Upon subjecting the assembly to the first HPHT sintering conditions, the catalyst melts and infiltrates into the diamond material to promote inter-granular diamond-diamond bonding between adjacent diamond catalysts to form a network or matrix phase of diamond-diamond bonds. The catalyst may completely penetrate the diamond material, occupying a plurality of interstitial regions dispersed among the bonded-together diamond grains. The temperature of the first HPHT sintering conditions is selected such that the catalyst melts and infiltrates into the diamond material before at least some of the material provided from the substrate (such as Co comprising dissolved tungsten and/or carbon) melts and infiltrates into the diamond material. Thus, relatively little material from the matrix moves into the diamond material during this phase of the sintering cycle. During the first HPHT sintering conditions, the catalyst 320 (e.g., Co) dissolves and forms a Co-C eutectic. The cobalt binder provided from the substrate 310 (containing dissolved tungsten and carbon) may melt during the first HPHT conditions and form a W-Co-C liquid. However, in some embodiments, during the first HPHT sintering condition, W-Co-C liquid from the substrate does not penetrate into the diamond material.

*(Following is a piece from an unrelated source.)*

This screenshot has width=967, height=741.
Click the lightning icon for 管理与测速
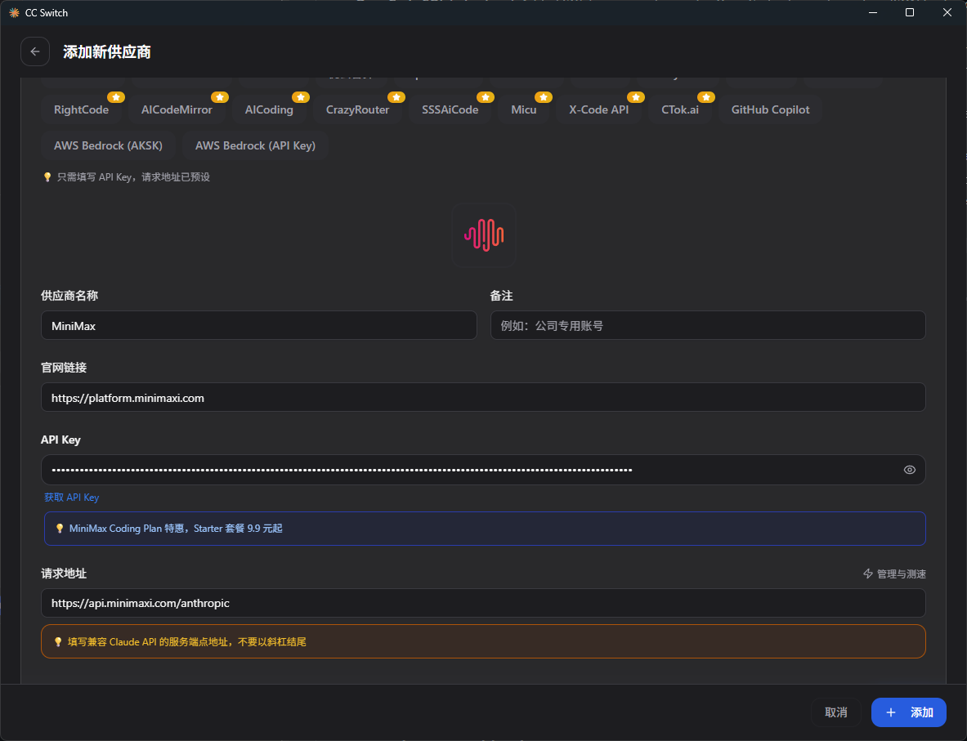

This is due to the low viscosity and high surface tension of the W-Co-C liquid relative to the Co-C liquid of the catalyst layer.

After holding the assembly under the first HPHT sintering conditions for a period of time (e.g., from about 0.1 minutes to about 10 minutes), the assembly is further subjected to a second HPHT sintering condition at a higher temperature. Due to the higher temperature of the second HPHT sintering condition, the W-Co-C liquid (i.e. the attachment material from the substrate) penetrates the diamond layer. However, because the polycrystalline diamond bodies formed during the first HPHT sintering condition are pre-filled with catalyst (which enters during the first HPHT sintering condition), it is difficult to cause liquid from the substrate to infiltrate the diamond material 300. Thus, the W-C-Co liquid may migrate from the matrix 310 and penetrate the diamond material 300 along the interface 340 to a lower depth than in conventional sintering. Co migration from the substrate (e.g., W-C-Co migration from the substrate) facilitates attachment of the substrate 310 to the resulting PCD layer. However, because the W-C-Co liquid does not penetrate through the entire diamond material 300, or because significantly less liquid penetrates through to the top surface of the PCD layer, the top surface of the PCD layer opposite the substrate 310 may be substantially free of tungsten.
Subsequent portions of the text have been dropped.